Reproduce each line of the entries that carries "This".
┌──
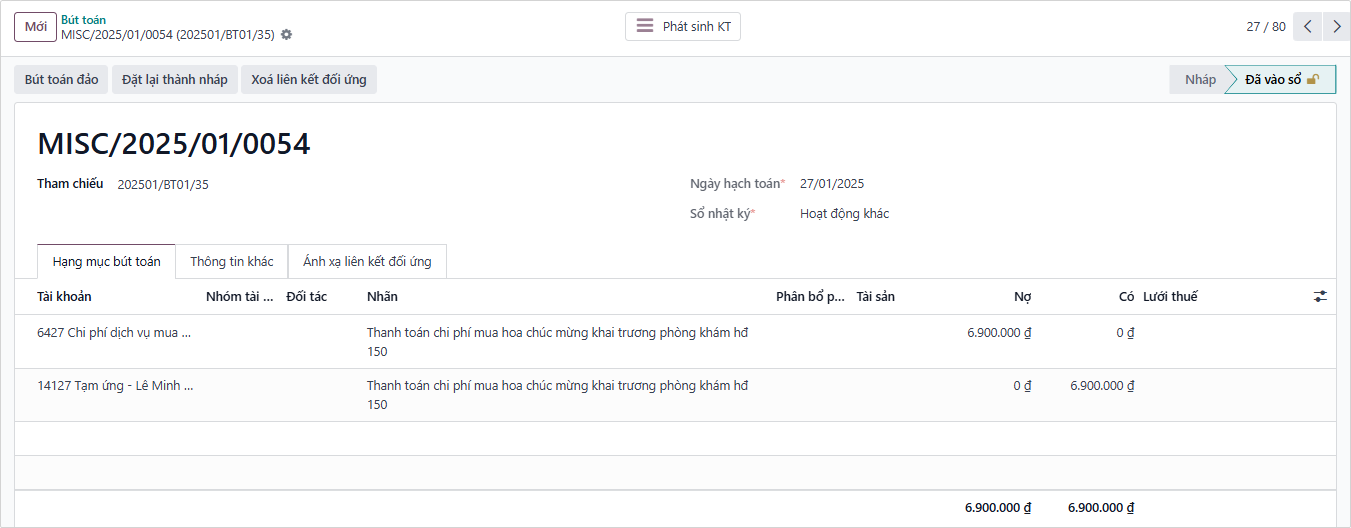Select the 6427 Chi phí dịch vụ row

click(114, 333)
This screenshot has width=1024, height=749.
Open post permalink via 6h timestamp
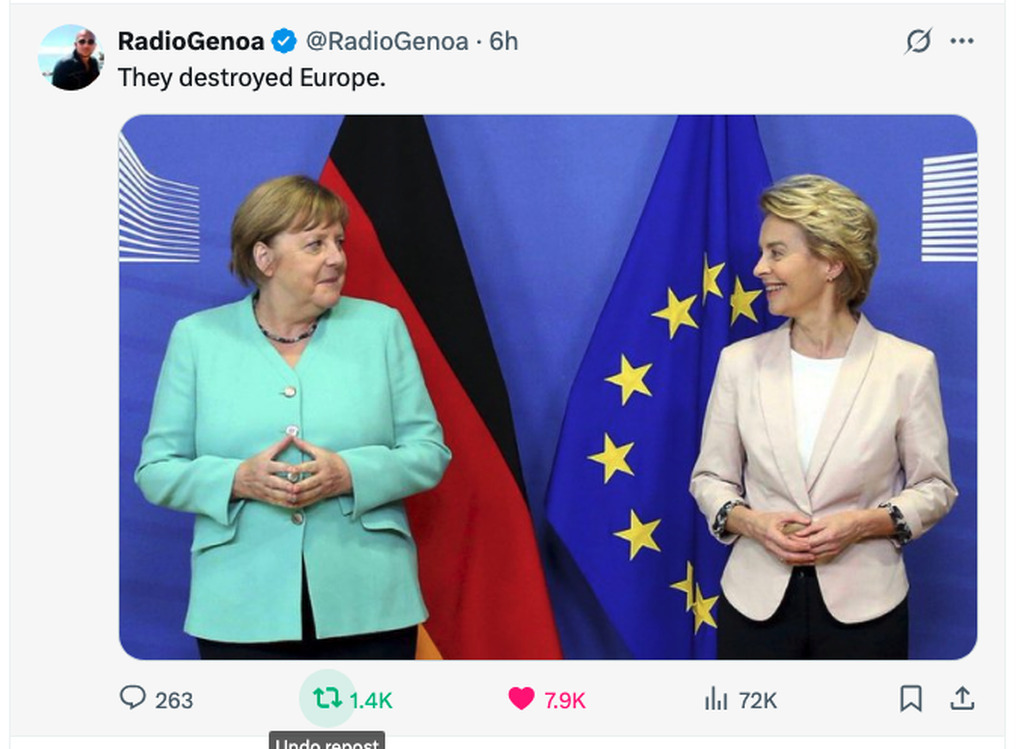click(x=504, y=41)
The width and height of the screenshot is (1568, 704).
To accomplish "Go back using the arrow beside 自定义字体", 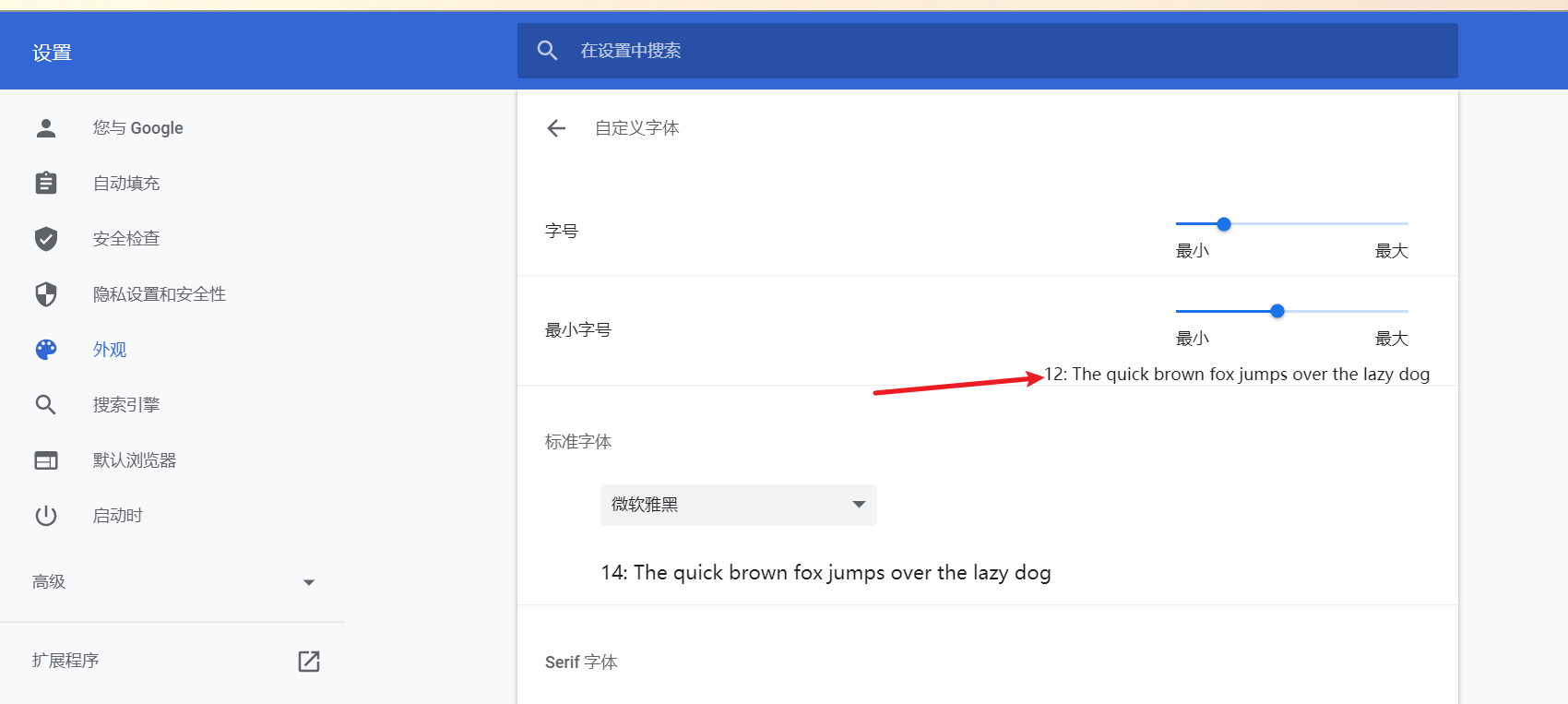I will point(556,128).
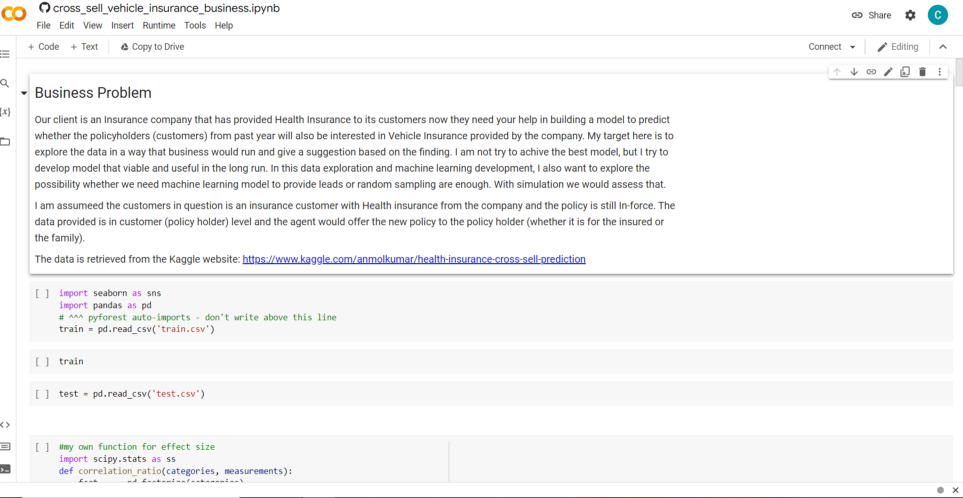Open the table of contents sidebar

pos(5,54)
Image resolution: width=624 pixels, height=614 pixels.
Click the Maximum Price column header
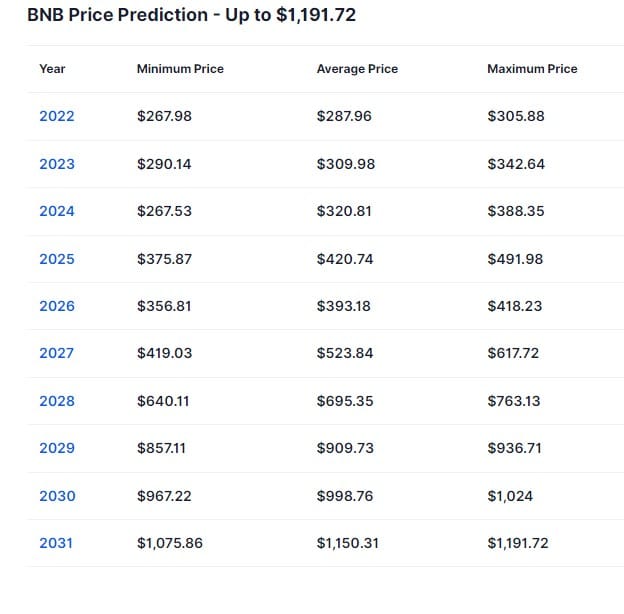click(x=532, y=69)
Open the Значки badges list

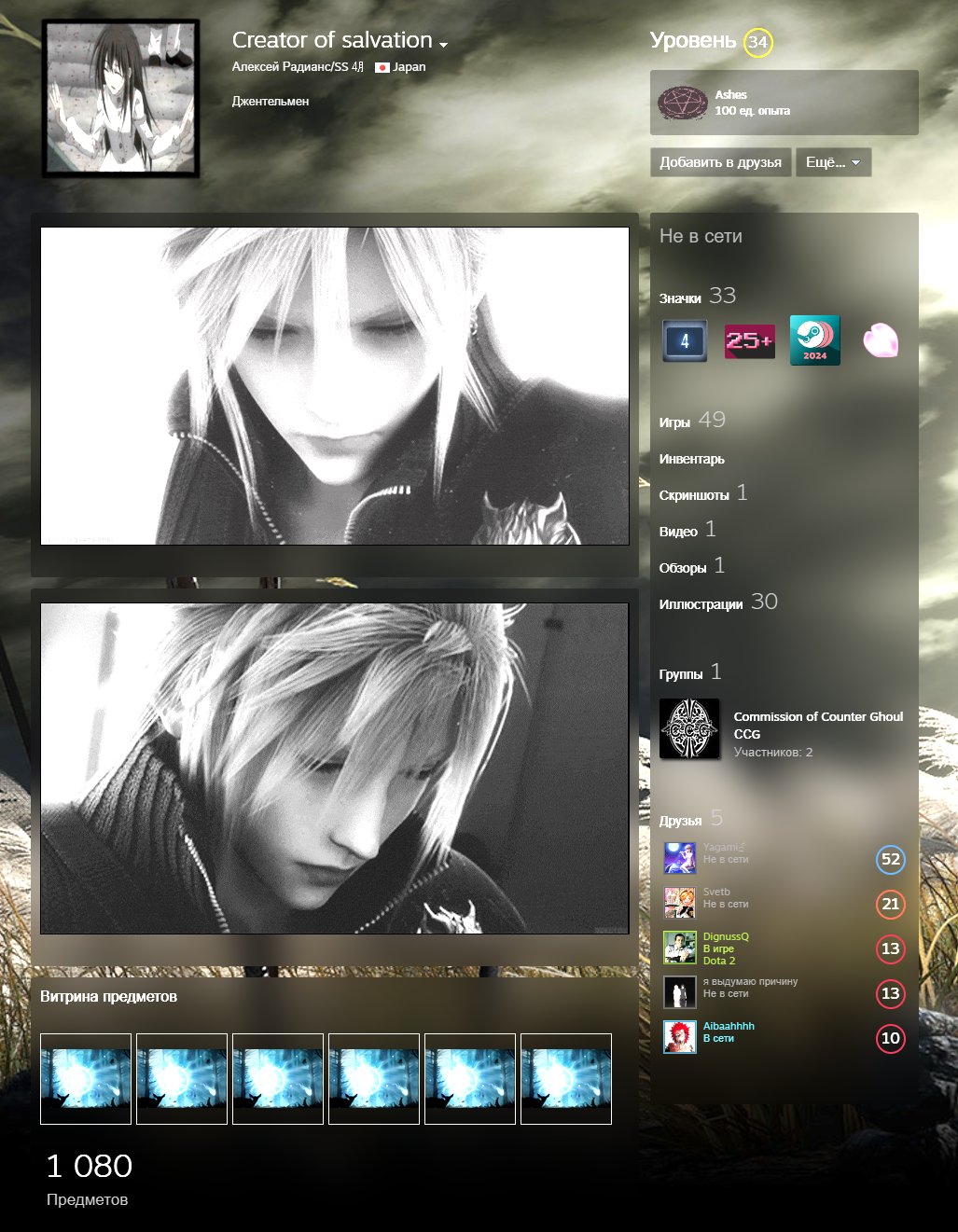coord(680,298)

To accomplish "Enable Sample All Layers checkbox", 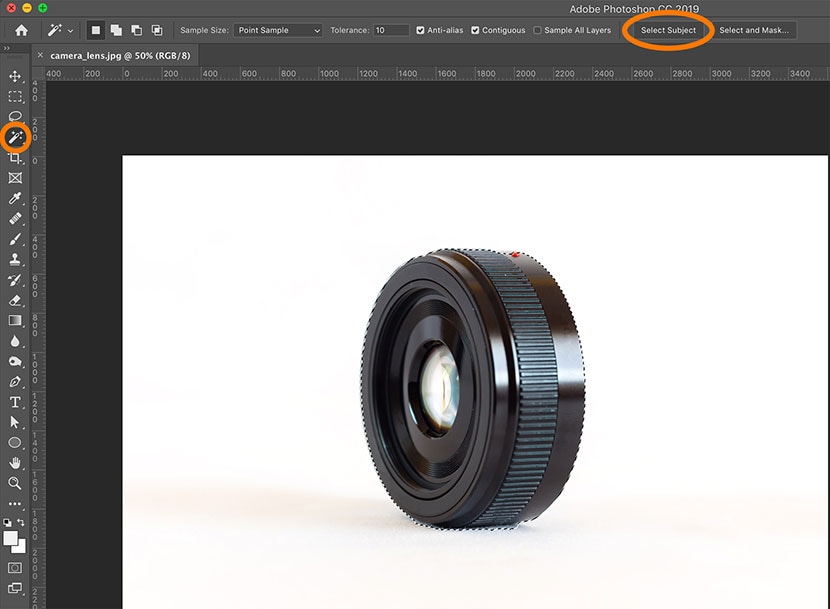I will [538, 30].
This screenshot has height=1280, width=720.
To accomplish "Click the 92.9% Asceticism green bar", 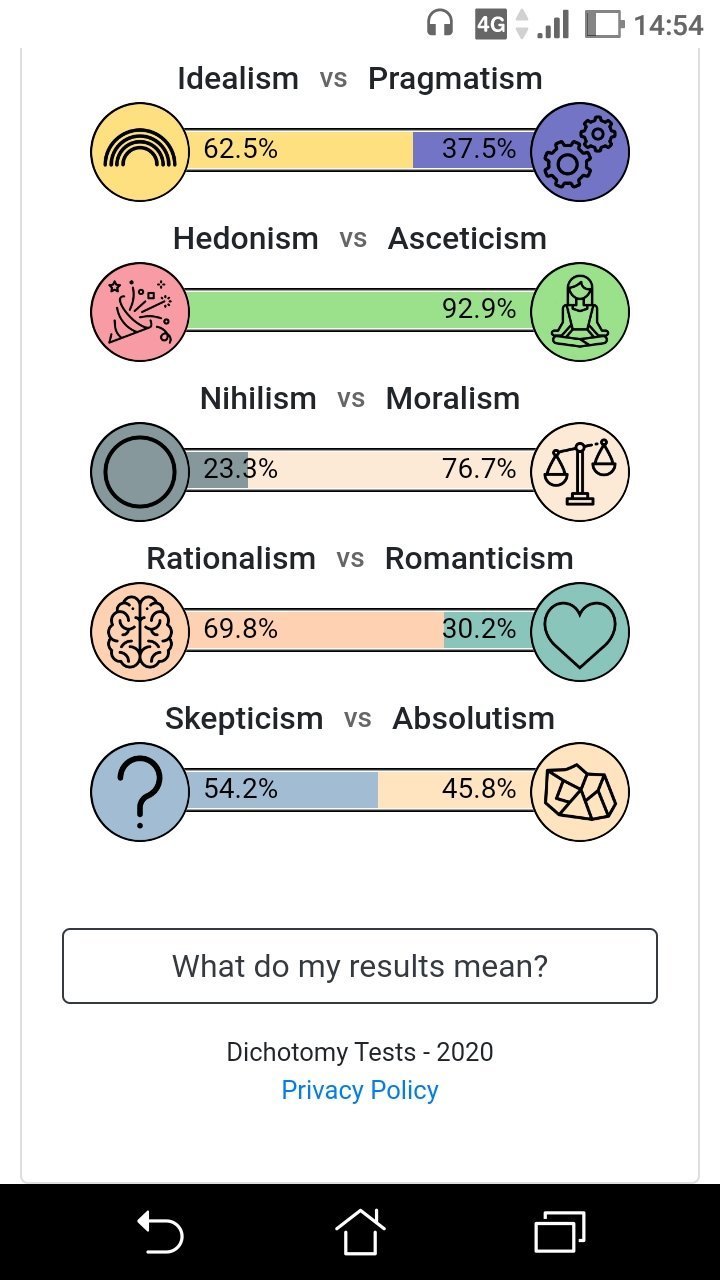I will point(360,310).
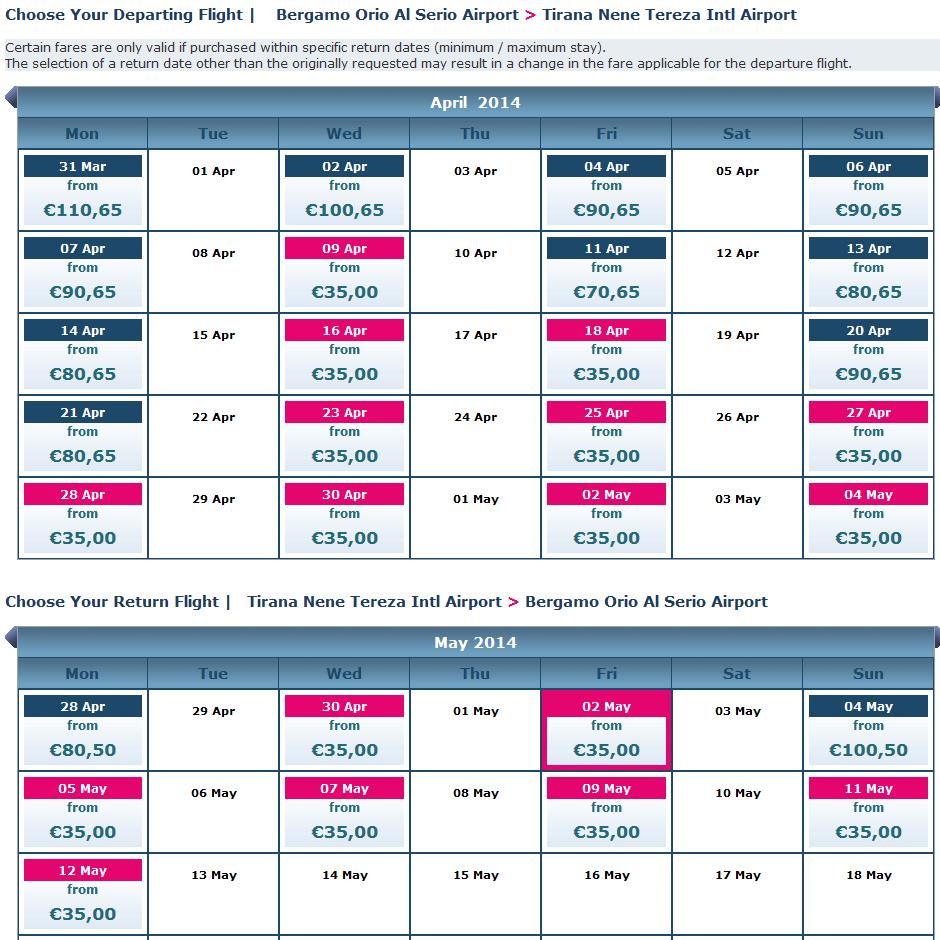Select 02 Apr departing fare €100,65
The image size is (940, 940).
coord(344,189)
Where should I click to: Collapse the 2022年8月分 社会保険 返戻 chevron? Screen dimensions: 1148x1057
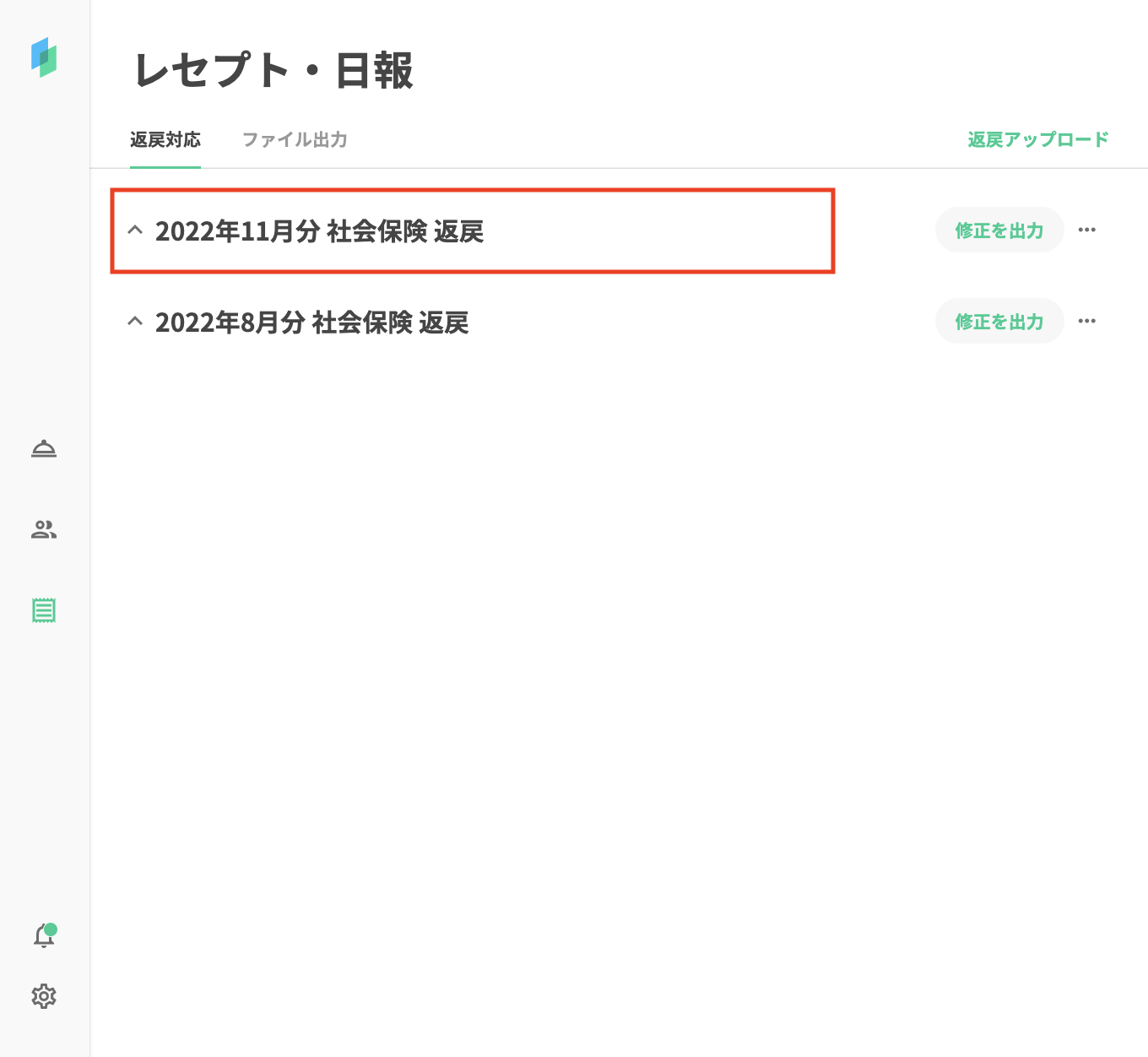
└──
Finished exercise =
This screenshot has width=1024, height=749.
This screenshot has height=1280, width=720.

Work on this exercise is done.